=== Begin Enclosure ===

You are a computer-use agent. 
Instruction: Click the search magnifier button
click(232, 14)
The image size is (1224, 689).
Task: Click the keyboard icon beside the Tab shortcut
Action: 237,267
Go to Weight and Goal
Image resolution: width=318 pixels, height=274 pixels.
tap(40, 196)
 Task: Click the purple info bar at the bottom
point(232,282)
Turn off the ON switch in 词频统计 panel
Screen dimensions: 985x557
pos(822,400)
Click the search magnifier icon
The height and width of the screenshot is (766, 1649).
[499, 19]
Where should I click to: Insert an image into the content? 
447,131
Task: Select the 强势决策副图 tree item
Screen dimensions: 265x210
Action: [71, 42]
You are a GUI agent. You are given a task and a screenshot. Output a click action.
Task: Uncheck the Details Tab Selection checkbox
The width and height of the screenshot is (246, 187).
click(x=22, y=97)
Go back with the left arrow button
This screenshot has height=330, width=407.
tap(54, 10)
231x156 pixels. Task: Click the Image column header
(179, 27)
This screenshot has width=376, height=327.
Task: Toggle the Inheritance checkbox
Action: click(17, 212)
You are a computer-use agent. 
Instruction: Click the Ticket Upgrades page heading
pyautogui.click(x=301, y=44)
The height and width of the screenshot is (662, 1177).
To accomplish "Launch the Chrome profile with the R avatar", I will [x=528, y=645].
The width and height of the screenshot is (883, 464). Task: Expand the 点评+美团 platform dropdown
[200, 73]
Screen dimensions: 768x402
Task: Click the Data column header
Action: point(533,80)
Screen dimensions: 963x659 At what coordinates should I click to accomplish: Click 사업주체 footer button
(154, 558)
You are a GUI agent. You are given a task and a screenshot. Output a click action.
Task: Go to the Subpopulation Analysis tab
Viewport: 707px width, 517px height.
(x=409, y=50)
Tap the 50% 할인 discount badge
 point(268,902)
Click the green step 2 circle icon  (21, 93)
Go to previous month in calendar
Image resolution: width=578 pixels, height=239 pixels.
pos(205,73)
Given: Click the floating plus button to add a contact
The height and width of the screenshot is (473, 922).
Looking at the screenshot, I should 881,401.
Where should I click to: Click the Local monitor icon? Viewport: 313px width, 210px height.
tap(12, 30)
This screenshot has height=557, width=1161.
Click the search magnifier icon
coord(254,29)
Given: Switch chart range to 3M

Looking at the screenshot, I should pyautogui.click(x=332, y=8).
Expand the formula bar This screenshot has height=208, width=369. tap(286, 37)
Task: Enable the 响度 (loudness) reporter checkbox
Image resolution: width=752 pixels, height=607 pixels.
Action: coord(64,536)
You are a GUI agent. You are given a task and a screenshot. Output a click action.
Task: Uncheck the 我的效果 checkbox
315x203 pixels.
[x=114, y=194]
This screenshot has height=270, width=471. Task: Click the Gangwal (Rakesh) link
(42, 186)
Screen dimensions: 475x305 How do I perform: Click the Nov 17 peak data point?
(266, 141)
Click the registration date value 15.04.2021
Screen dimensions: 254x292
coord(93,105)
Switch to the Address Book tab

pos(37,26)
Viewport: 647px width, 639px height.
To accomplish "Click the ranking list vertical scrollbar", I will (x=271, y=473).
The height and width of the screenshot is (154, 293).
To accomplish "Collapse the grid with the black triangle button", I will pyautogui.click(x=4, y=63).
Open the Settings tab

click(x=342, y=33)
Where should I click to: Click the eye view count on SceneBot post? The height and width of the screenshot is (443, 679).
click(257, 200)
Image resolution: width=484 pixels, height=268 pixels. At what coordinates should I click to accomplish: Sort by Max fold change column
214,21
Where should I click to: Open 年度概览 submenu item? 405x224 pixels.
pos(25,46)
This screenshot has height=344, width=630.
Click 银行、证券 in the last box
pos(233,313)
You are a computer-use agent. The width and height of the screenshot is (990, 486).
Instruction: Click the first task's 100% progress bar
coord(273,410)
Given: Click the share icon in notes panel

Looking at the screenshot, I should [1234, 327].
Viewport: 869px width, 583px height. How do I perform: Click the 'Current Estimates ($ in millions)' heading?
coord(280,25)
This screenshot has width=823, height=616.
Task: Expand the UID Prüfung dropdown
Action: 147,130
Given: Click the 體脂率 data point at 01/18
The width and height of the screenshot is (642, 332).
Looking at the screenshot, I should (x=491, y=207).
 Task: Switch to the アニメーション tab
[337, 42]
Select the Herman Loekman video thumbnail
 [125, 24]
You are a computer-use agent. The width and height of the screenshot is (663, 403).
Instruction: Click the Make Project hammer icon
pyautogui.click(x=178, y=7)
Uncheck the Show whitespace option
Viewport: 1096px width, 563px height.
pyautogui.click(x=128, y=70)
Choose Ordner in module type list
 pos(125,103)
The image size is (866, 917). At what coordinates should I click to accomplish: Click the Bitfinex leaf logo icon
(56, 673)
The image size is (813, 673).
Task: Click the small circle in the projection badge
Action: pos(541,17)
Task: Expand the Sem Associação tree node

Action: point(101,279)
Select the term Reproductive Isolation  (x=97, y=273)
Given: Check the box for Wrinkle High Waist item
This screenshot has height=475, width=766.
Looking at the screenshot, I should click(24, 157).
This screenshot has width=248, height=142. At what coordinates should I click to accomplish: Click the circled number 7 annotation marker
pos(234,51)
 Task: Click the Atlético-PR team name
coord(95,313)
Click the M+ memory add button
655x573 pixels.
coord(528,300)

=== End Enclosure ===

→ **Instructions to follow**:
The full set of entries should appear again, unchanged, line by line.

→ **Exercise solution**:
You are a computer-use agent. 
Instruction: Click the search magnifier button
click(232, 14)
The image size is (1224, 689).
Task: Click the keyboard icon beside the Tab shortcut
Action: 237,267
Go to Weight and Goal
Image resolution: width=318 pixels, height=274 pixels.
tap(40, 196)
 Task: Click the purple info bar at the bottom
point(232,282)
Turn off the ON switch in 词频统计 panel
Screen dimensions: 985x557
pos(822,400)
Click the search magnifier icon
The height and width of the screenshot is (766, 1649).
[499, 19]
Where should I click to: Insert an image into the content? 
447,131
Task: Select the 强势决策副图 tree item
Screen dimensions: 265x210
Action: [71, 42]
You are a GUI agent. You are given a task and a screenshot. Output a click action.
Task: Uncheck the Details Tab Selection checkbox
The width and height of the screenshot is (246, 187).
click(x=22, y=97)
Go back with the left arrow button
This screenshot has height=330, width=407.
tap(54, 10)
231x156 pixels. Task: Click the Image column header
(179, 27)
This screenshot has width=376, height=327.
Task: Toggle the Inheritance checkbox
Action: click(17, 212)
You are a computer-use agent. 
Instruction: Click the Ticket Upgrades page heading
pyautogui.click(x=301, y=44)
The height and width of the screenshot is (662, 1177).
To accomplish "Launch the Chrome profile with the R avatar", I will [x=528, y=645].
The width and height of the screenshot is (883, 464). Task: Expand the 点评+美团 platform dropdown
[200, 73]
Screen dimensions: 768x402
Task: Click the Data column header
Action: point(533,80)
Screen dimensions: 963x659 At what coordinates should I click to accomplish: Click 사업주체 footer button
(154, 558)
You are a GUI agent. You are given a task and a screenshot. Output a click action.
Task: Go to the Subpopulation Analysis tab
Viewport: 707px width, 517px height.
(x=409, y=50)
Tap the 50% 할인 discount badge
 point(268,902)
Click the green step 2 circle icon  (21, 93)
Go to previous month in calendar
Image resolution: width=578 pixels, height=239 pixels.
pos(205,73)
Given: Click the floating plus button to add a contact
The height and width of the screenshot is (473, 922).
Looking at the screenshot, I should 881,401.
Where should I click to: Click the Local monitor icon? Viewport: 313px width, 210px height.
tap(12, 30)
This screenshot has height=557, width=1161.
Click the search magnifier icon
coord(254,29)
Given: Switch chart range to 3M

Looking at the screenshot, I should pyautogui.click(x=332, y=8).
Expand the formula bar This screenshot has height=208, width=369. tap(286, 37)
Task: Enable the 响度 (loudness) reporter checkbox
Image resolution: width=752 pixels, height=607 pixels.
Action: coord(64,536)
You are a GUI agent. You are given a task and a screenshot. Output a click action.
Task: Uncheck the 我的效果 checkbox
315x203 pixels.
[x=114, y=194]
This screenshot has height=270, width=471. Task: Click the Gangwal (Rakesh) link
(42, 186)
Screen dimensions: 475x305 How do I perform: Click the Nov 17 peak data point?
(266, 141)
Click the registration date value 15.04.2021
Screen dimensions: 254x292
coord(93,105)
Switch to the Address Book tab

pos(37,26)
Viewport: 647px width, 639px height.
To accomplish "Click the ranking list vertical scrollbar", I will (x=271, y=473).
The height and width of the screenshot is (154, 293).
To accomplish "Collapse the grid with the black triangle button", I will pyautogui.click(x=4, y=63).
Open the Settings tab

click(x=342, y=33)
Where should I click to: Click the eye view count on SceneBot post? The height and width of the screenshot is (443, 679).
click(257, 200)
Image resolution: width=484 pixels, height=268 pixels. At what coordinates should I click to accomplish: Sort by Max fold change column
214,21
Where should I click to: Open 年度概览 submenu item? 405x224 pixels.
pos(25,46)
This screenshot has height=344, width=630.
Click 银行、证券 in the last box
pos(233,313)
You are a computer-use agent. The width and height of the screenshot is (990, 486).
Instruction: Click the first task's 100% progress bar
coord(273,410)
Given: Click the share icon in notes panel

Looking at the screenshot, I should [1234, 327].
Viewport: 869px width, 583px height. How do I perform: Click the 'Current Estimates ($ in millions)' heading?
coord(280,25)
This screenshot has width=823, height=616.
Task: Expand the UID Prüfung dropdown
Action: 147,130
Given: Click the 體脂率 data point at 01/18
The width and height of the screenshot is (642, 332).
Looking at the screenshot, I should (x=491, y=207).
 Task: Switch to the アニメーション tab
[337, 42]
Select the Herman Loekman video thumbnail
 [125, 24]
You are a computer-use agent. The width and height of the screenshot is (663, 403).
Instruction: Click the Make Project hammer icon
pyautogui.click(x=178, y=7)
Uncheck the Show whitespace option
Viewport: 1096px width, 563px height.
pyautogui.click(x=128, y=70)
Choose Ordner in module type list
 pos(125,103)
The image size is (866, 917). At what coordinates should I click to accomplish: Click the Bitfinex leaf logo icon
(56, 673)
The image size is (813, 673).
Task: Click the small circle in the projection badge
Action: pos(541,17)
Task: Expand the Sem Associação tree node

Action: point(101,279)
Select the term Reproductive Isolation  (x=97, y=273)
Given: Check the box for Wrinkle High Waist item
This screenshot has height=475, width=766.
Looking at the screenshot, I should click(24, 157).
This screenshot has width=248, height=142. At what coordinates should I click to accomplish: Click the circled number 7 annotation marker
pos(234,51)
 Task: Click the Atlético-PR team name
coord(95,313)
Click the M+ memory add button
655x573 pixels.
coord(528,300)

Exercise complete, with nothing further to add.